**RECORDS FOR THIS EXERCISE:**
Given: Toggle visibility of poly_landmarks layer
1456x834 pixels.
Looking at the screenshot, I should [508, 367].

---

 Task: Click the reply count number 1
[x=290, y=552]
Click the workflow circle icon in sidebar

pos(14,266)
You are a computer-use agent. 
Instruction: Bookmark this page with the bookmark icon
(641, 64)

**WHAT IS EXPECTED:** Could you format the material from the line containing "Given: Toggle visibility" up to and including the line containing "Looking at the" as a numbered list, leaving out any blank lines?

**CORRECT RESPONSE:**
1. Given: Toggle visibility of poly_landmarks layer
2. 1456x834 pixels.
3. Looking at the screenshot, I should [508, 367].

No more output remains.